The Aggregator pattern provides a way to aggregate event data over time in a single entity. This pattern allows data to be aggregated from different sources over a period of time.

This is a series where I am explaining the components of durable functions1 and the different application patterns of implementation.

Check the PlayGoKids repository for this article demo.

Understanding the Flow

Aggregator

In this example, the aggregator pattern is used to help us count candidate votes as if we were in an election.

Event data, coming from a Queue vote-queue starts the aggregation process. Then a Durable Entity context is used to aggregate voting data.

The QueueTrigger is the Queue Trigger, as the name indicates.

Starter Function (aka DurableClient)

[FunctionName("QueueTrigger")]
public async Task Run(
    [QueueTrigger(Constants.Queue)] string candidate,
    [DurableClient] IDurableEntityClient entityClient)
{
    var entityId = new EntityId(Constants.Entity, Constants.Entity);
    await entityClient.SignalEntityAsync(entityId, "add", candidate);
}

The entityId is initialized and then the entity client calls SignalEntityAsync, which dispatches the counter.

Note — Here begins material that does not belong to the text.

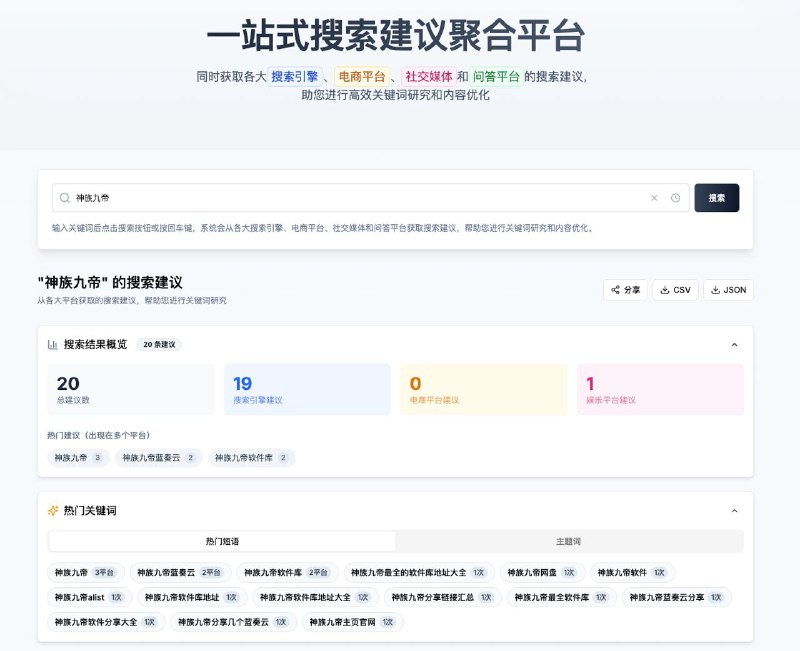Switch to the 主题词 tab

Submitting a message as "Sponge Bob" to the queue, triggers the function, which increments the durable entity.

Durable entity

The VotingCounter holds the entity model, which is the model to be stored on the state.

[JsonObject(MemberSerialization = MemberSerialization.OptIn)]
public class VotingCounter : IVotingCounter
{
    [JsonProperty("voting")]
    public Dictionary<string, int> Voting { get; set; } = new();

    public void Add(string candidate)
    {
        if (this.Voting.ContainsKey(candidate))
        {
            this.Voting[candidate]++;
        }
        else
        {
            this.Voting.Add(candidate, 1);
        }
    }

    public void Reset(string candidate) => this.Voting[candidate] = 0;

    public Dictionary<string, int> Get() => this.Voting;
}

It is worth mentioning that the attribute JsonObject is optional, as OptIn is set by default. The interface IVotingCounter was also implemented by the model.

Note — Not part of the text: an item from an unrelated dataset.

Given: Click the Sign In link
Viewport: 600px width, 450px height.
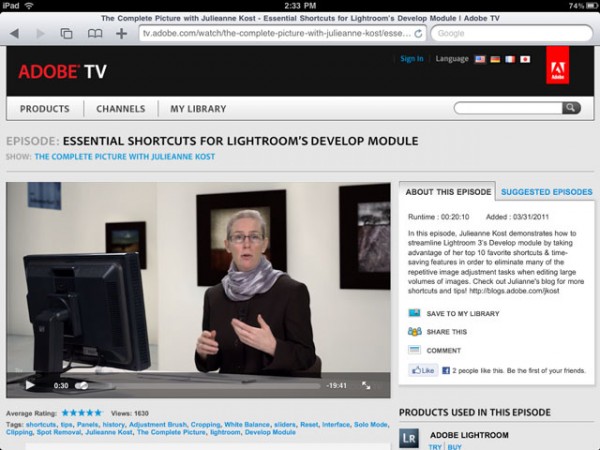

public interface IVotingCounter
{
    Dictionary<string, int> Voting { get; set; }

    void Add(string candidate);

    void Reset(string candidate);

    Dictionary<string, int> Get();
}

Context

The context holds the durable entity state. The function Counter has the actions to manipulate the durable entity VotingCounter.

The operations implemented are: add, reset, get and delete.

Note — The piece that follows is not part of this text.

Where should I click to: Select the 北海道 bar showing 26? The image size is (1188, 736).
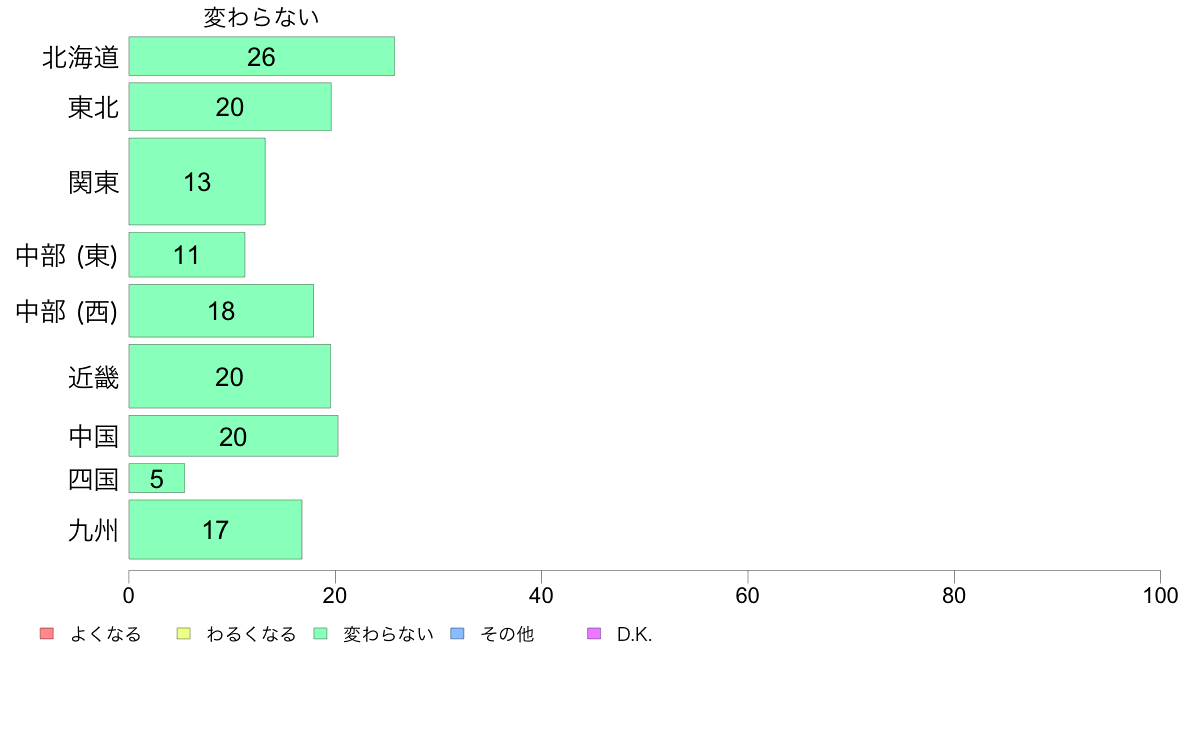point(261,56)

In this example we use the operations add and get.

[FunctionName("Counter")]
public void Counter([EntityTrigger] IDurableEntityContext ctx)
{
    var vote = ctx.GetState<VotingCounter>() ?? new VotingCounter();
    switch (ctx.OperationName.ToLowerInvariant())
    {
        case "add":
            var candidateToAdd = ctx.GetInput<string>();
            vote.Add(candidateToAdd);
            ctx.SetState(vote);
            break;
        case "reset":
            var candidateToReset = ctx.GetInput<string>();
            vote.Reset(candidateToReset);
            ctx.SetState(vote);
            break;
        case "get":
            ctx.Return(vote);
            break;
        case "delete":
            ctx.DeleteState();
            break;
    }
}

To retrieve the voting results, call the HTTP trigger HTTPTrigger, as below:

curl --location --request GET 'http://localhost:7007/api/HTTPTrigger'

This will call the function, which reads the entity state of the model VotingCounter:

[FunctionName("HTTPTrigger")]
public async Task<IActionResult> GetEntities(
    [HttpTrigger(AuthorizationLevel.Anonymous, "get")] HttpRequestMessage req,
    [DurableClient] IDurableEntityClient entityClient)
{
    var entity =
        await entityClient.ReadEntityStateAsync<VotingCounter>(new EntityId(Constants.Entity,
            Constants.Entity));

    return (ActionResult) new OkObjectResult(entity);
}

The result looks like this, and we have a winner!

{
    "entityExists": true,
    "entityState": {
        "voting": {
            "\"Sponge Bob\"": 3,
            "\"Mr. Krabs\"": 1,
            "\"Patrick Star\"": 1
        }
    }
}

This is an example of how to use the Aggregator pattern, applied to count votes.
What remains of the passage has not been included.